Match each function with the corresponding restrictions to its domain when p(x)=2x and q(x) = 2^x.

Answer 1

Recall that the domain of a function is the set of all x values of the function for which the function is defined.

Given that
$p(x)=2x$ and $q(x)=2^x$


Given that
$r(x)= \frac{q(x)}{p(x)} = \frac{2^x}{2x}$
For the function to be undefined, the denominator should be zero
i.e. 2x = 0 which means that x = 0
Thus, the domain of the function is all real values of x except 0.

Therefore, the restriction is x ≠ 0.


Given that
$r(x)= \frac{1}{p(x)-q(x)} = \frac{1}{2x-2^x}$
For the function to be undefined, the denominator should be zero
i.e.
$2x-2^x=0 \\ 2^x=2x$
For x = 2,
$2^2 = 2(2)=4$
Also, for x = 1
$2^1 = 2(1)=2$
Thus, the domain of the function is all real values of x except 1 and 2.

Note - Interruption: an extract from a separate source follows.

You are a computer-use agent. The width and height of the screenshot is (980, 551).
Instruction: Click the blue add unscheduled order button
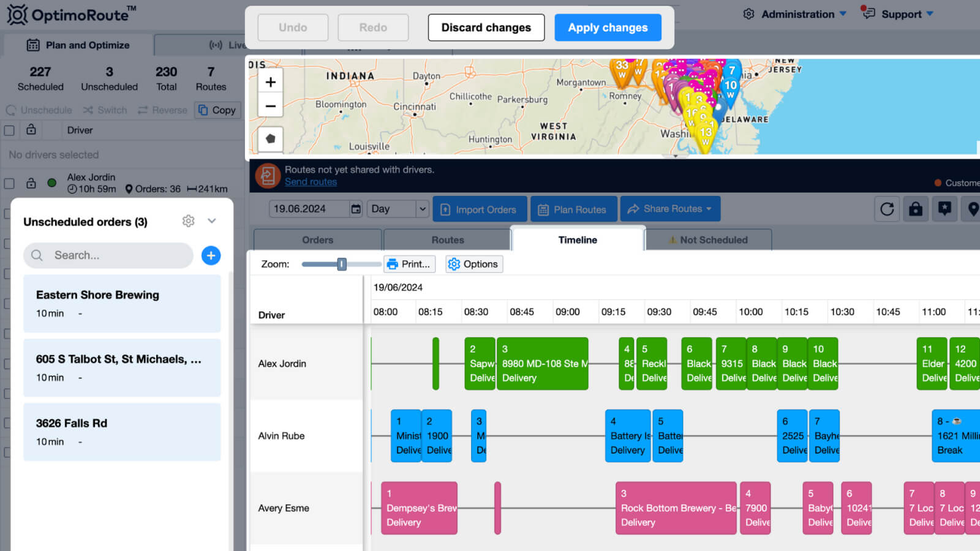click(x=211, y=255)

Therefore, the restriction is x ≠ 1, 2.

Given that
$r(x)= \frac{1}{p(x)+16q(x)}=\frac{1}{2x+16(2^x)}$
For the function to be undefined, the denominator should be zero
i.e.
$2x+16(2^x)=0 \\ 2x+2^4(2^x)=0 \\ 2x+2^{4+x}=0$
For x = -2,
$2(-2)+2^{4-2}=-4+2^2=-4+4=0$.
Thus, the domain of the function is all real values of x except -2.

Therefore, the restriction is x ≠ -2.


Given that
$r(x)=p(x)\circ q(x)=p(q(x))=2(2^x)$
There is no value of x, for which the function is undefined.
Thus, the domain of the function is all real values of x.

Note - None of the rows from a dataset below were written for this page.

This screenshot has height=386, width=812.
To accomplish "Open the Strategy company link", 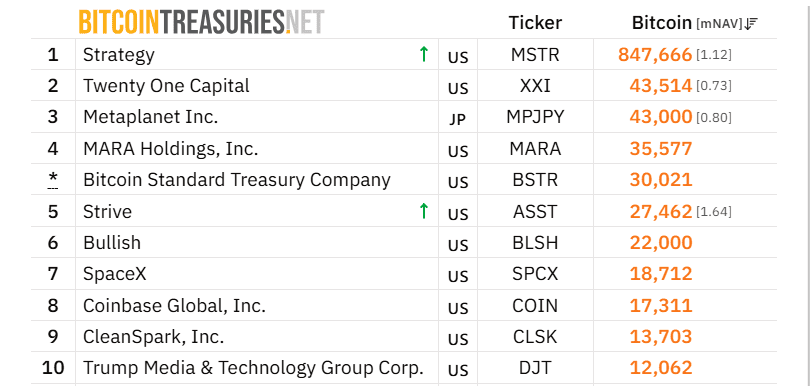I will tap(119, 55).
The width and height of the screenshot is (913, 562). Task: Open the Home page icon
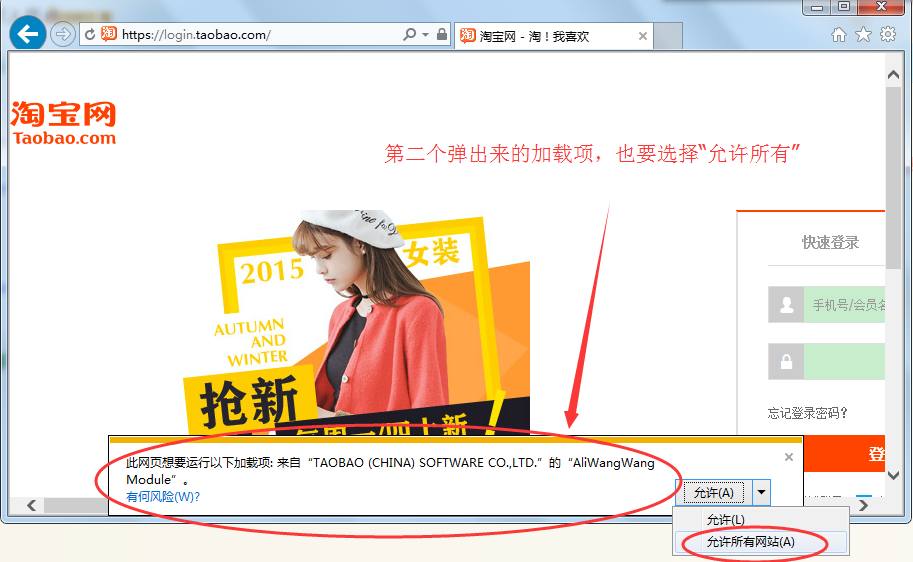click(x=840, y=35)
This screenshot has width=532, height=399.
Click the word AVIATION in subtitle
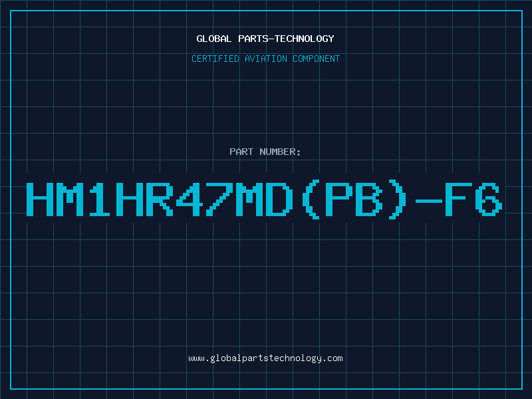coord(265,59)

Therefore, there is no restrictions to the domain of the function.


Given that
$r(x)= \frac{q(x)}{p(x)+2}=\frac{2^x}{2x+2}$
For the function to be undefined, the denominator should be zero
i.e.
$2x+2=0 \\ 2x=-2 \\ x = -1$
Thus, the domain of the function is all real values of x except -1.

Therefore, the restriction is x ≠ -1.

Answer 2

1 = C

2 = A

3 = D

4 = B

5 = E

Alternatively, your right boxes should look like:

2

4

1

3

5

You're welcome.